━━ TEKS DOKUMEN

Davies menekankan sifat bersama dari platform Growler. Dia
memperkirakan bahwa 75% dari misi pesawat ini tidak akan beroperasi bersama
RAAF F/A-18 A/B Hornet dan F/A-18 F
Super Hornets. Sebaliknya, itu akan menghabiskan sebagian besar untuk dukungan
darat dan kekuatan maritim. “Ini benar-benar sebuah platform bersama,” katanya.
Akuisisi lain yang dilakukan Australia adalah jet tempur
generasi kelima F-35A Lightning II.
Sejauh ini, angkatan udara telah menerima dua pesawat yang bergabung di pusat pelatihan bersama
F-35 I Luke AFB, Arizona. Canberra secara keseluruhan akan membeli 72 pesawat, dan bahkan bisa bertambah menjadi
100 pesawat dalam jangka panjang.

━━━━

Tolong terjemahkan ke dalam bahasa Inggris kalimat dari teks dokumen ini: "Canberra secara keseluruhan akan membeli 72 pesawat, dan bahkan bisa bertambah menjadi 100 pesawat dalam jangka panjang."

━━ DATA

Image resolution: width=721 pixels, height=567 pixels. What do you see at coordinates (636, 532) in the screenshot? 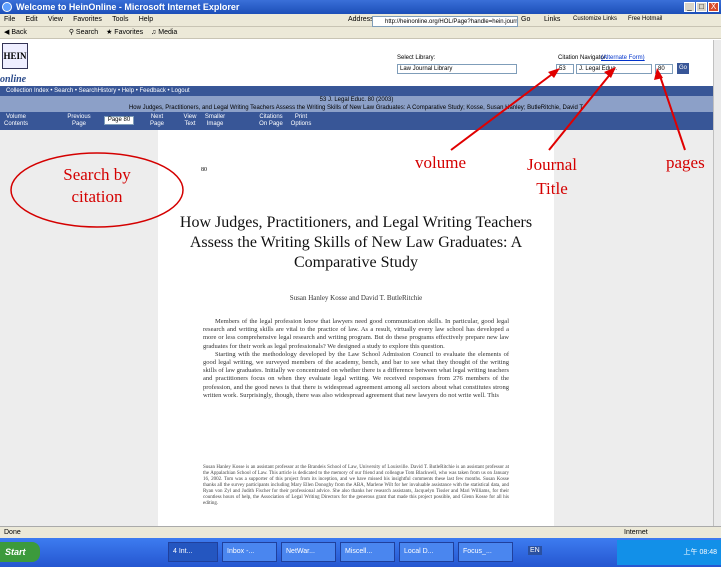
I see `zone-text: Internet` at bounding box center [636, 532].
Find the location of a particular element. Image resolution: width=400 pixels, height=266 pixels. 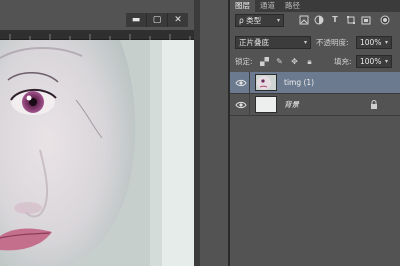

padlock-graphic is located at coordinates (374, 104).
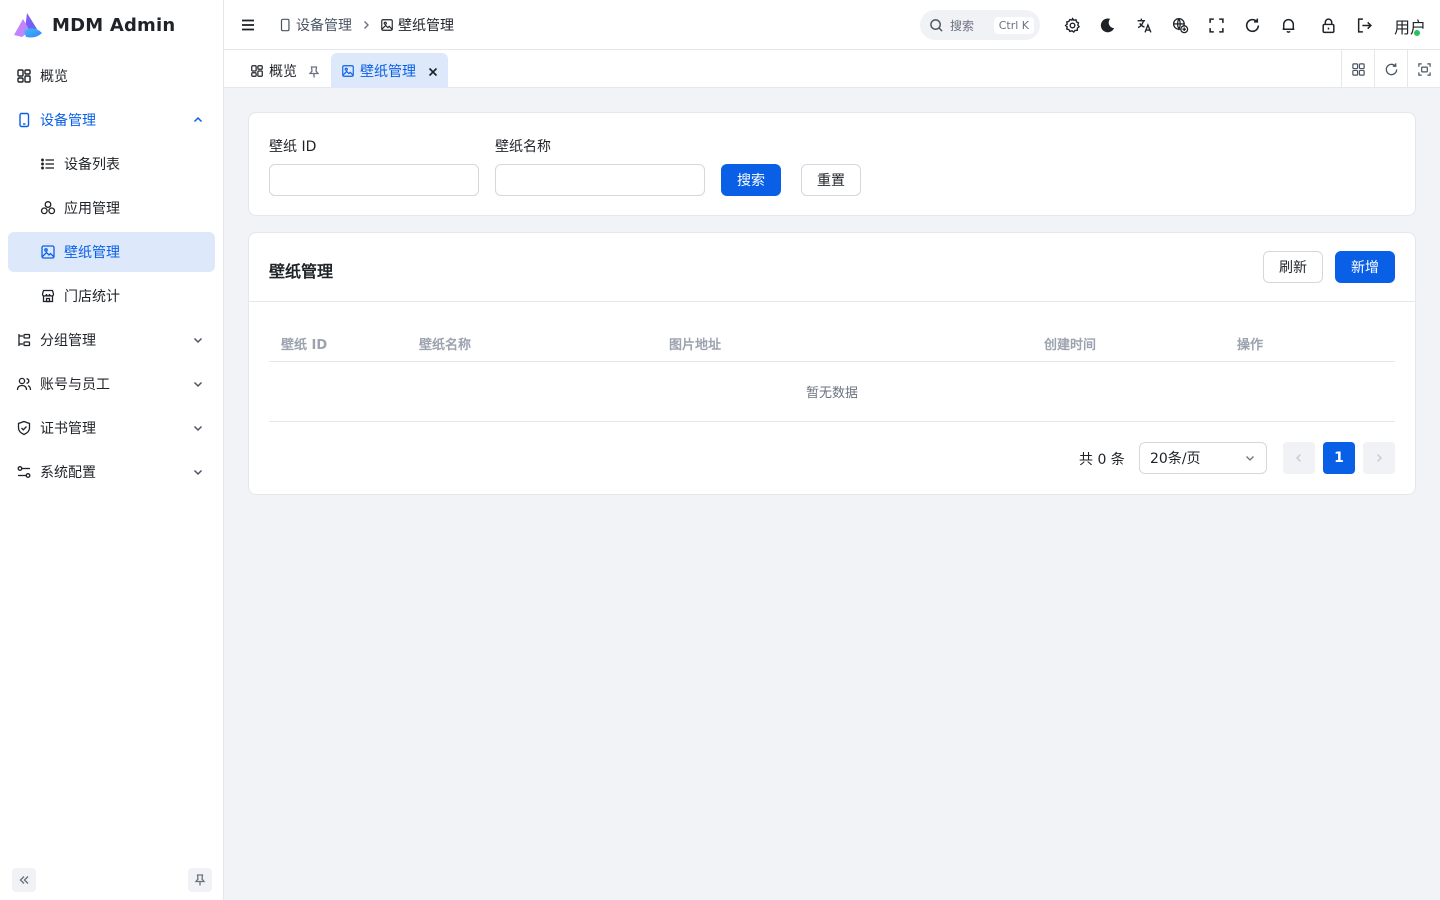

━━━━

**HASIL TUGAS**: Overall, Canberra will buy 72 aircraft, and the number could even grow to 100 aircraft in the long term.